- [Trecho original]:
****************************************
Meu amigo Stalin Pérez Borges
Seu legado será inspiração para os novos e velhos militantes da esquerda revolucionária
Conheci Stalin Pérez Borges em 2005, foi minha primeira vez na Venezuela, estava ocorrendo o Festival Mundial da Juventude dos Estudantes. Na ocasião, um 13 de agosto de 2005, junto com os companheiros Frederico Henriques, na época militante do MTL/USP, Sergio Garcia (MST/Arg), eu e outros visitamos o principal sindicato de Carabobo (Estado de Valência) para conhecer os companheiros que no período anterior foram responsáveis por construir o PST – partido irmão da Convergência Socialista do Brasil (CS) – que fizeram parte da grande corrente histórica morenista do continente americano.
Foi uma experiência marcante, conheci o sindicalismo operário independente e combativo que apoiava e se apoiava em Hugo Chávez, que naquele momento estava mais enfrentado com o imperialismo Yankee do que nunca mais estaria nos próximos anos. Chaves não só sustentava posições independentes do imperialismo, como se enfrentava e mais, sustentava posições anticapitalistas que, obviamente, incomodavam Lula, que ainda estava no seu primeiro mandato, impondo um programa social liberal.
Com Stalin, anos depois, em 2007, tive a experiência única de exercitar o que denominamos, internacionalismo militante. Com companheiros da Argentina e Peru, parti para Caracas, só que desta vez para viver na república bolivariana, ainda agitada por um governo, já com mais contradições, que mantinha, ao menos na retórica posições anti-imperialistas e independentes, fundamos, juntos, em Carabobo, Marea Socialista, corrente trotskista, morenista, internacionalista com base na ideia (programa) do Reagrupamento Internacional.
Compartilhávamos da ideia de que, dadas as condições da época, o fim da União Soviética como modelo e do stalinismo como aparto mundial que freava a luta independente dos povos, para enfrentar o imperialismo, travar as batalhas anticapitalistas e propor um programa socializante, deveríamos reagrupar internacionalistas, inclusive com tradições diferentes das nossas. Foi com esta base e convicção que seguimos a construção de Marea, agora no interior do PSUV de Chaves.
Com Stalin Borges, Gonzalo Gomes, Juan Garcia, Chechi (Sergio Garcia) e depois Carlos Carcione, além de Zuleika Matamorros e uma coluna de jovens militantes da UCV (principal universidade do país) travamos diversas batalhas. A principal e mais desafiadora, sem sombra de dúvidas, foi a batalha pela nacionalização de Sidor (Siderurgica do Orinoco), um complexo siderúrgico sobre a franja do Rio Orinoco, que garantia soberania no fornecimento de ferro e aço a então potente indústria petroleira da Venezuela e que havia sido privatizada na onda neoliberal que antecede a Chaves.
****************************************
- [Dados fornecidos]:
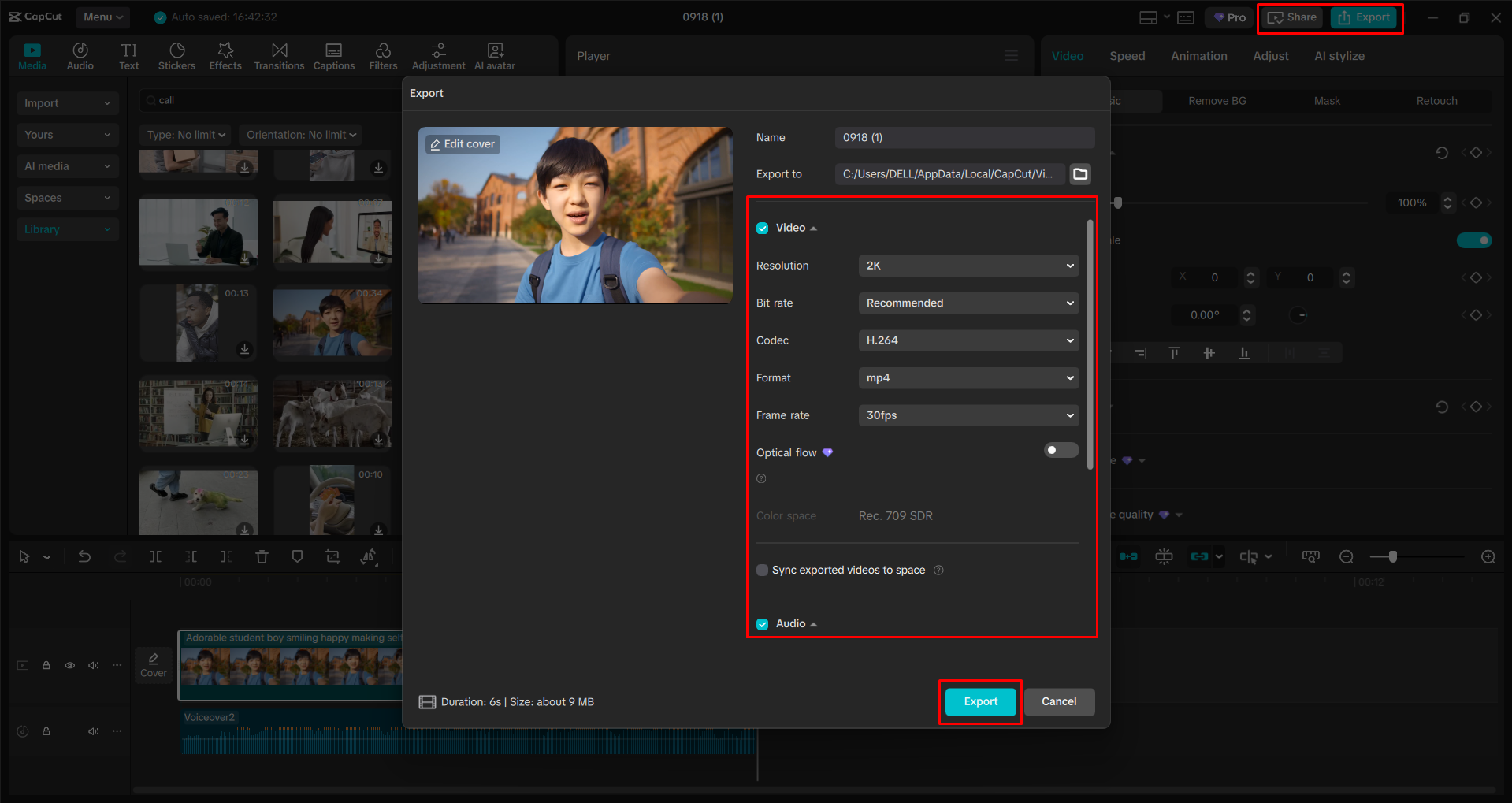Open the Filters panel
Viewport: 1512px width, 803px height.
383,55
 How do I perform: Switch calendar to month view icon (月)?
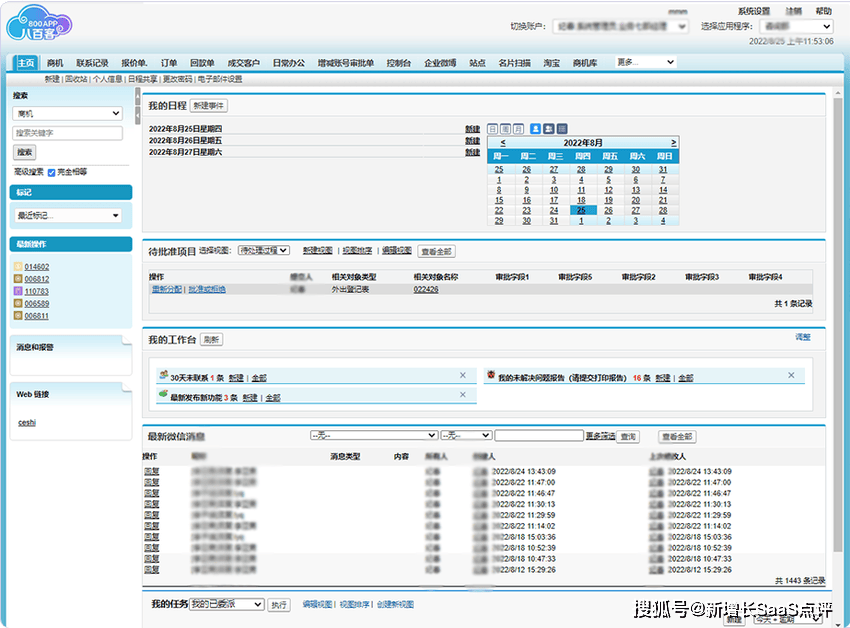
****************************************
- [Suas tarefas]:
A. No texto sobre Stalin Pérez Borges, qual corrente foi fundada em Carabobo em 2007?
B. Prossiga o texto sobre Stalin Pérez Borges a partir da última frase, que trata da privatização de Sidor.
As linhas não têm nenhuma relação com o que se pede aqui.

- [Respostas]:
A. Marea Socialista, uma corrente trotskista, morenista e internacionalista.

B.
Marea, por meio da Únete (União Nacional de Trabalhadores) , contava com os principais dirigentes sindicais de Sidor. As ações da siderúrgica pertenciam a um consórcio internacional de empresas – entre elas, a YPF da Argentina, que naquele momento era governada por Cristina Kirchner, aliada importante e com quem Hugo Chávez mantinha laços estreitos na política regional. A campanha pela nacionalização de Sidor enfrentou o próprio Hugo Chávez a burocracia bolivariana e seus interesses. Nas ruas, enfrentou o exército bolivariano e a guarda nacional, até arrancar do presidente a nacionalização.
A convicção dos operários sidoristas e a firmeza da direção política de Marea foram fundamentais para arrancar tamanha conquista histórica. Minha memória do companheiro Stalin está repleta de exemplos de abnegação e compromisso com o marxismo revolucionário. Fundamos uma corrente combativa, ingressamos ao partido do que então, foi a maior expressão do anti-imperialismo latino americano, e mesmo com todos os “encantos” que derivam de um governo com as maiores reservas de petróleo do continente. Stalin se manteve firme nas suas convicções e não foi ganho pelo aparato do estado, não vendeu sua alma e nem capitulou ao esquerdismo.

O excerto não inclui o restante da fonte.